But the old man in question had been quite a street-smart lad in his day, so he wasn’t about to be taken for a wimp.

He told the young man where to get off and began to walk away defiantly.

This is where the whole thing turned uglier.

The thug swung a club at the oom who, about to hurl another insult at the boy, had his mouth open enough to take in one of the boy’s fingers.

Instinct took over and the old man clenched his teeth.

Anger mixed with fear had him pressing harder and chewing into the ruffian’s finger.

As the lad screamed and squirmed, the old man felt a surge of power.

Ah, sweet revenge, he thought, with blood on his chin and shirt.

By the time he eased his grip the thug was ready to run for dear life.

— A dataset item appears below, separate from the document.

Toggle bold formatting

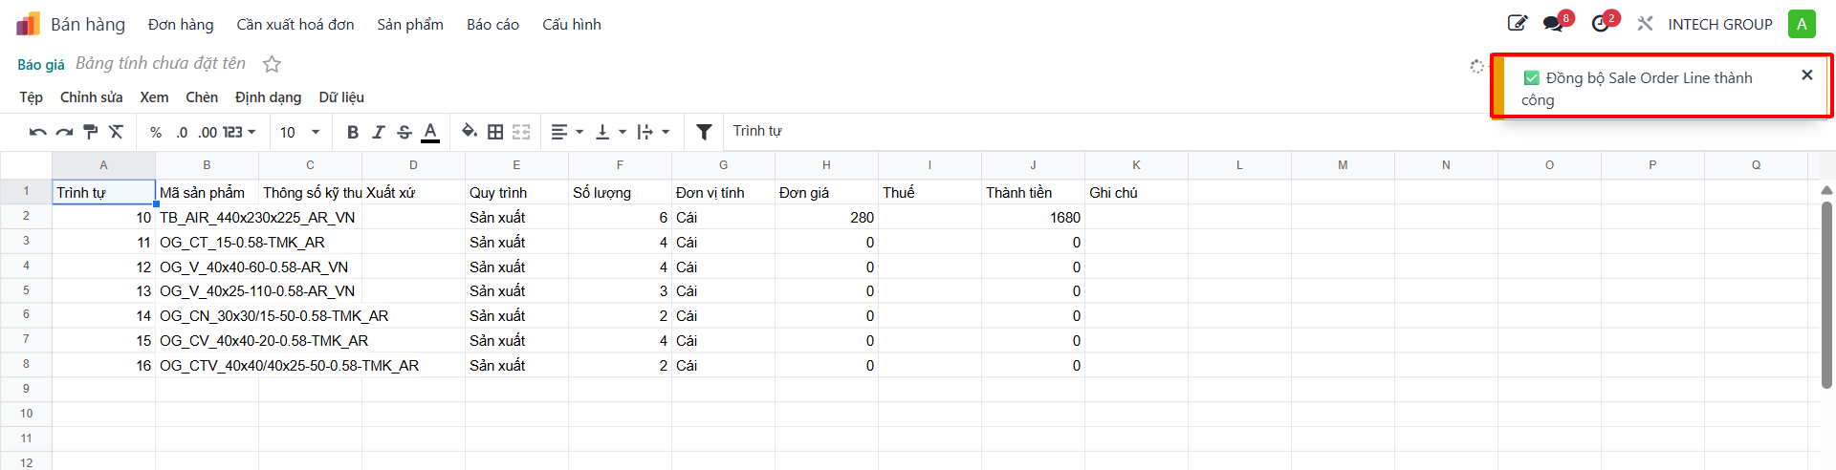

The elder then made his way home, ready to tell the tale of how he taught some thug a lesson.

His wife, overhearing what happened while she prepared a clean shirt for the hero, interjected with a show-stopper: “What? So he bled into your mouth?” she asked.

“Let’s go to the clinic now. The bugger could have been HIV positive!”

The euphoria of victory turned sour as the hero was turned victim by his own gallantry.

I imagine Sports Minister Fikile Mbalula felt rather heroic when he came up with the idea to bring booty-hoping Beyoncé to our land.

But in a country still lacking basic community sports facilities, that eureka moment might have been the result of a foolhardy dialogue – with a dashiki to match.